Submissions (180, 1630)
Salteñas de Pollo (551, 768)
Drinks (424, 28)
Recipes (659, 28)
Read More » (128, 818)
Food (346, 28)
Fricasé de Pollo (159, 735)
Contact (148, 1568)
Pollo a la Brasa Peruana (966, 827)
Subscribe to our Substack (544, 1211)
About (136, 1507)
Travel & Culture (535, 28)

==

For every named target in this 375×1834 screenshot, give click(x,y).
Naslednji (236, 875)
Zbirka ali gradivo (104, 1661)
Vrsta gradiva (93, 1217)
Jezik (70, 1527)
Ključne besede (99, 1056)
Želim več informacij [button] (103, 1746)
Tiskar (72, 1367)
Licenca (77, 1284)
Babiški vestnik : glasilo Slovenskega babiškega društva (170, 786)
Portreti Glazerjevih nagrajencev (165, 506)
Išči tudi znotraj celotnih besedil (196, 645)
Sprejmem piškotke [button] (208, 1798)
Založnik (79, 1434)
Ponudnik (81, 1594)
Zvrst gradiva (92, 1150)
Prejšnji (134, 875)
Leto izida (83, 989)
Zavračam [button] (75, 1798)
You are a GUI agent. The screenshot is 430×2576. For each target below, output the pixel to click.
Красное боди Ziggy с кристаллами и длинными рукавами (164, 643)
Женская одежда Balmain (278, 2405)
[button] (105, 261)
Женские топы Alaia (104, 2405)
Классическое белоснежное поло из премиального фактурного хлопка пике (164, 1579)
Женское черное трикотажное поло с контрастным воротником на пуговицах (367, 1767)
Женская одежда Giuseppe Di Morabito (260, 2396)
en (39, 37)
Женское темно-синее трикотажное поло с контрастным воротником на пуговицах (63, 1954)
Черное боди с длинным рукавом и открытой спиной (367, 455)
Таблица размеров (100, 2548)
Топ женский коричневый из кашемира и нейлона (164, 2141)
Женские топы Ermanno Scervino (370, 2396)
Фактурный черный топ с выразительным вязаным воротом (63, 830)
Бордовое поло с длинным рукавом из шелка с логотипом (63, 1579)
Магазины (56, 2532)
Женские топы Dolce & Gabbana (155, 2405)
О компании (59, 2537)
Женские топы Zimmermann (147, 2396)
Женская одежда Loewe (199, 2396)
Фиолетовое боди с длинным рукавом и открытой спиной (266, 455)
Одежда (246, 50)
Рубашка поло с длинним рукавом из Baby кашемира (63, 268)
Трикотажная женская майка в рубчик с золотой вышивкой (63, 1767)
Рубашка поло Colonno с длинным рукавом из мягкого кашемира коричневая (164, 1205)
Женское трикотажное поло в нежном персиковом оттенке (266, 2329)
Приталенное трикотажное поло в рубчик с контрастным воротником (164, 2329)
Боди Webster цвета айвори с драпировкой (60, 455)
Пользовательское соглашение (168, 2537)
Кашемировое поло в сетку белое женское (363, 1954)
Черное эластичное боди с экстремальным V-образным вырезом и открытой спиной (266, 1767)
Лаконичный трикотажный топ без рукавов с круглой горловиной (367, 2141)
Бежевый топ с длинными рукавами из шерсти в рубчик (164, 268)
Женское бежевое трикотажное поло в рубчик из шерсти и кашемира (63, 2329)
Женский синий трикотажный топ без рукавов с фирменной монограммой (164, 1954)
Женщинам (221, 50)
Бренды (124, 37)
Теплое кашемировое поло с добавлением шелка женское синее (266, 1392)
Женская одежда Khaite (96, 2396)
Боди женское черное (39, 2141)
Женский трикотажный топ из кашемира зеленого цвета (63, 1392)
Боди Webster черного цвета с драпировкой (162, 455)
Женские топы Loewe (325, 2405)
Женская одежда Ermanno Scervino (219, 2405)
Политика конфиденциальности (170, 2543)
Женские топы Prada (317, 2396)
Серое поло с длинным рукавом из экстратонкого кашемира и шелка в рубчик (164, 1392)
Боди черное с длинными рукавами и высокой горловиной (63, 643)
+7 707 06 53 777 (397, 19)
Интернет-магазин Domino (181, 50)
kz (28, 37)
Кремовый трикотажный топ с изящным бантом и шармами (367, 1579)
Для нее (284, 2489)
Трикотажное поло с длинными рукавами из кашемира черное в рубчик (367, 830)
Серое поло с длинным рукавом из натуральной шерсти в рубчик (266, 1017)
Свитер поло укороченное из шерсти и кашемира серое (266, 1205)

* * *

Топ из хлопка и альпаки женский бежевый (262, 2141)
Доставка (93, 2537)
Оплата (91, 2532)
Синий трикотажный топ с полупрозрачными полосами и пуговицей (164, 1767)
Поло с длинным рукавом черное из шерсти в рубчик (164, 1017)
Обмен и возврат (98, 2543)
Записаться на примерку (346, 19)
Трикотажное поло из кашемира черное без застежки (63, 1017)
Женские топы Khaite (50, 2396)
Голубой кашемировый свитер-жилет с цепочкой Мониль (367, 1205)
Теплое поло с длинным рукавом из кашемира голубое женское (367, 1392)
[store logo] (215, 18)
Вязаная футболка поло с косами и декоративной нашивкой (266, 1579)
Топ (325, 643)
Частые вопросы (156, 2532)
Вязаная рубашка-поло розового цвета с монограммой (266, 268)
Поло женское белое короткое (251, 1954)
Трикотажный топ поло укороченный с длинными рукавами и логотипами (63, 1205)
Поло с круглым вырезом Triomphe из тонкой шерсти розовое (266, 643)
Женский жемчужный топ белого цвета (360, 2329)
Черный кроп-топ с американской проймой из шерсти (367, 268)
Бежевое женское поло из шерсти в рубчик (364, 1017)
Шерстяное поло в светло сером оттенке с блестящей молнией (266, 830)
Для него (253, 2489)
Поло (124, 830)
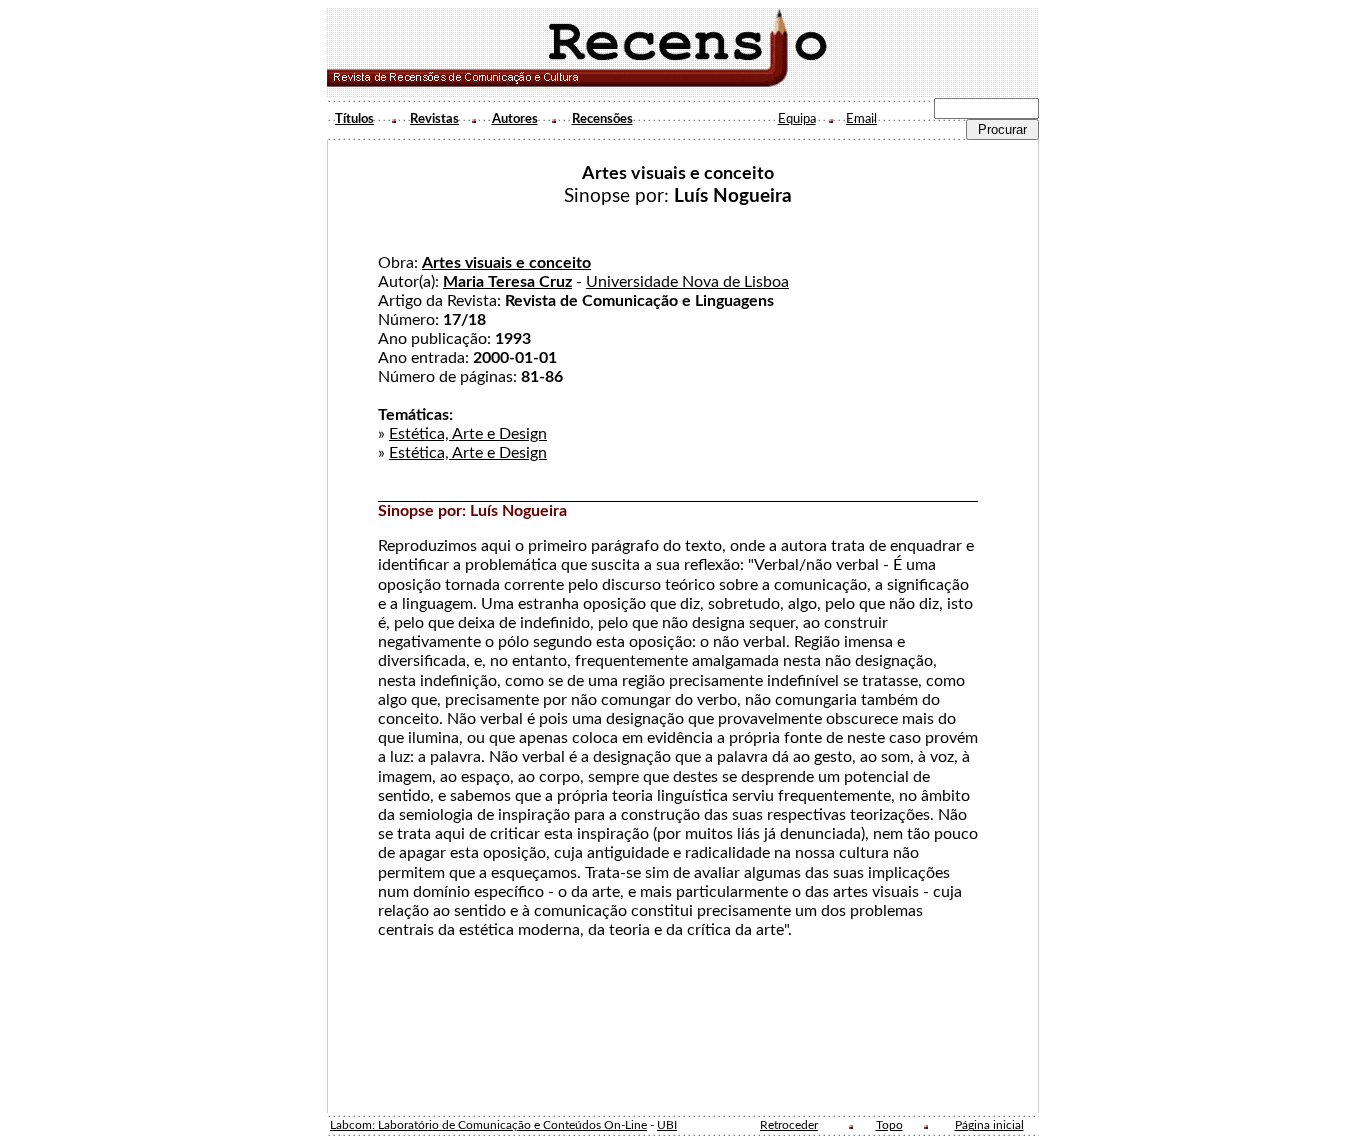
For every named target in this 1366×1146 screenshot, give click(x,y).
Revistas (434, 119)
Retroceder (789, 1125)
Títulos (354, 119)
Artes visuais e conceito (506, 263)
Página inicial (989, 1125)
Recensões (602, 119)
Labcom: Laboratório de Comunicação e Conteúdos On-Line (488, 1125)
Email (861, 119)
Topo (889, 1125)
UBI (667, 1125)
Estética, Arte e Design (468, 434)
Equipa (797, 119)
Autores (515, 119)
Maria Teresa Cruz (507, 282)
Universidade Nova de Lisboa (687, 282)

**Task directions:** Taking the records above, print only and exactly the lines from the line with "Трикотажный топ поло" to the line with "Equipa (797, 119)", both kept, and exclude pictures.

**Completed task:**
Трикотажный топ поло укороченный с длинными рукавами и логотипами (63, 1205)
Поло с круглым вырезом Triomphe из тонкой шерсти розовое (266, 643)
Женский жемчужный топ белого цвета (360, 2329)
Черный кроп-топ с американской проймой из шерсти (367, 268)
Бежевое женское поло из шерсти в рубчик (364, 1017)
Шерстяное поло в светло сером оттенке с блестящей молнией (266, 830)
Для него (253, 2489)
Поло (124, 830)
For every named target in this 1366×1146 screenshot, give click(x,y).
Revistas (434, 119)
Retroceder (789, 1125)
Títulos (354, 119)
Artes visuais e conceito (506, 263)
Página inicial (989, 1125)
Recensões (602, 119)
Labcom: Laboratório de Comunicação e Conteúdos On-Line (488, 1125)
Email (861, 119)
Topo (889, 1125)
UBI (667, 1125)
Estética, Arte e Design (468, 434)
Equipa (797, 119)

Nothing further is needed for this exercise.